However, in what you say here:

She agrees with my point of view, but seems to be unable to look at her own behavior in an emotionally detached way in practice. Thus she is unable to amend it. She still continues to think of him as a child rather than a grown up man.

I, personally, do not know any parent that can actually look at what they are doing like this. Most people, in general, aren't going to be capable of stepping back and being completely detached from their feelings and situation. There is probably a reason that your mother feels the need to baby your brother. Is he the baby brother? Are you treated the same way?

However, I've also known people that are 30+ years old and have parent-child relationships like you've described. I understand how frustrating that can be for you, but it is doubtful that you'd really make any headway in convincing your mother to stop. Via domino effect, it is also doubtful that your brother will stop behaving this way with your mother enabling the behavior.

BRIEF: Continue the reply about a mother who still treats her grown son as a child, starting right after its final sentence.

DATA SHOWN:
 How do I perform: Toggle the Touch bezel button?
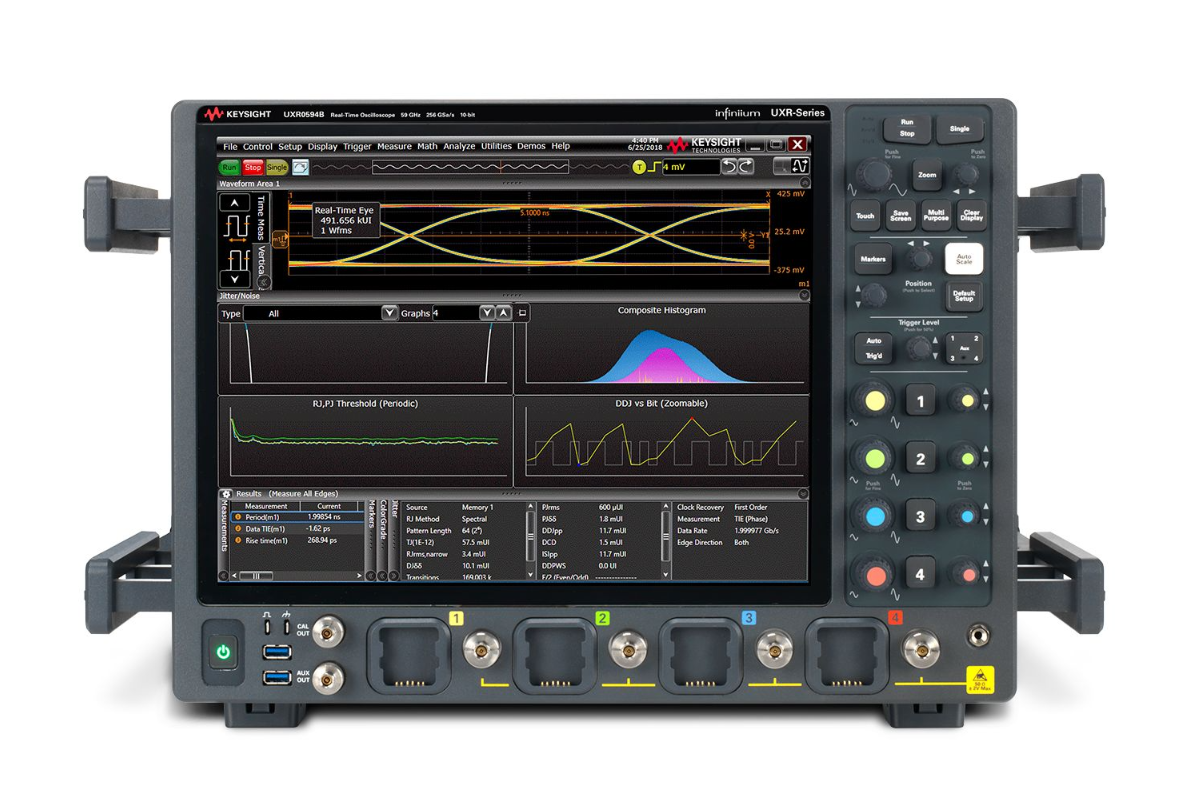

WRITTEN REPLY:
In fact, I can not even say some words of praise for any relative or friends (his or mine). He tends to get hostile as he interprets this as his own insufficiency.

If this is entirely true, your brother may be experiencing some feelings of inadequacy. While not personally knowing your family dynamic, it is hard to tell why. This also means suggesting therapy will probably be ill-received, but that's probably the best bet in terms of getting him help.

What you're asking for isn't impossible. However, it is pretty improbable that you'd manage to convince your mother to stop without knowing why she is doing what she is doing and to get your brother the help he wants without him feeling the suggestion is berating his character.